Fait accompli has thus evolved as a new strategy of governance. If the government or a project proponent wishes to do something, it proceeds as it likes regardless of legalities and, when questioned, pleads fait accompli. The Court has accepted it by giving precedence to economic development. Using fait accompli in this manner ultimately erodes the rule of law.  

Likewise, a host of environmental litigations challenging the environmental clearance given to the power plant, airports, mining projects, national highways, and metro trains have faced similar fates before the Supreme Court. In such cases, the Court has primarily relied upon the state's position that infrastructure projects are an essential requirement for the greater public good, which gives them a measure of immunity from challenge or review in a court of law. In brief, the judicial approach towards environmental litigation challenging huge investment and infrastructure cases places profit over environment and people under the shadow of larger public and national interest. 

Conclusions

In advancing huge investment and infrastructure projects, there may well be a temptation but not a serious reason for the Indian judiciary to give up or dilute its long commitment to environmental justice, for which so many environmentally affected communities, public-spirited petitioners, lawyers, and judges have fought and out of which so many important jurisprudential principles have emerged. These litigations have highlighted the importance of the environment, which sustains life on earth. Development cannot, therefore, be at the cost of ruining nature. It is deeply disappointing that the country's highest court has not been consistent and is following a selective and defensive approach towards environmental litigation challenging neoliberal ideas of development. This results in severe irreversible and adverse impacts on the environment and human lives. The court must answer the environmental questions by looking at the future generation and its role as a guardian of the constitutional philosophy. The future of environmental jurisprudence ultimately depends on the court's objective and impartial interpretation of environmental laws when confronted with corporate and bourgeois interests and ensuring its faithful implementation for environment protection and preservation. The court's vital task is not necessarily to find a new environmental outlook but to uphold and take forward its landmark environmental principles to do justice.

Stored records:

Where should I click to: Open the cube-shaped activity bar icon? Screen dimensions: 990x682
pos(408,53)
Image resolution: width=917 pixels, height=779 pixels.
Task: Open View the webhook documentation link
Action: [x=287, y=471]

WHAT YOU NEED TO DO:
A - In the text on environmental litigation, what has the Court primarily relied upon in cases challenging the environmental clearance of infrastructure projects?
B - Say whether each statement agrees with the text on environmental litigation, answering yes or no and quoting the words that decide it: (i) The Court has accepted fait accompli by favoring economic development. (ii) The court's vital task is to find a new environmental outlook. (iii) The country's highest court has been consistent in its approach to environmental litigation.

ANSWERS FOR THE EXERCISE:
A - The Court has relied on the state's position that infrastructure projects are an essential requirement for the greater public good.

B -
(i) Yes: "The Court has accepted it by giving precedence to economic development."
(ii) No: "The court's vital task is not necessarily to find a new environmental outlook but to uphold and take forward its landmark environmental principles to do justice."
(iii) No: "It is deeply disappointing that the country's highest court has not been consistent"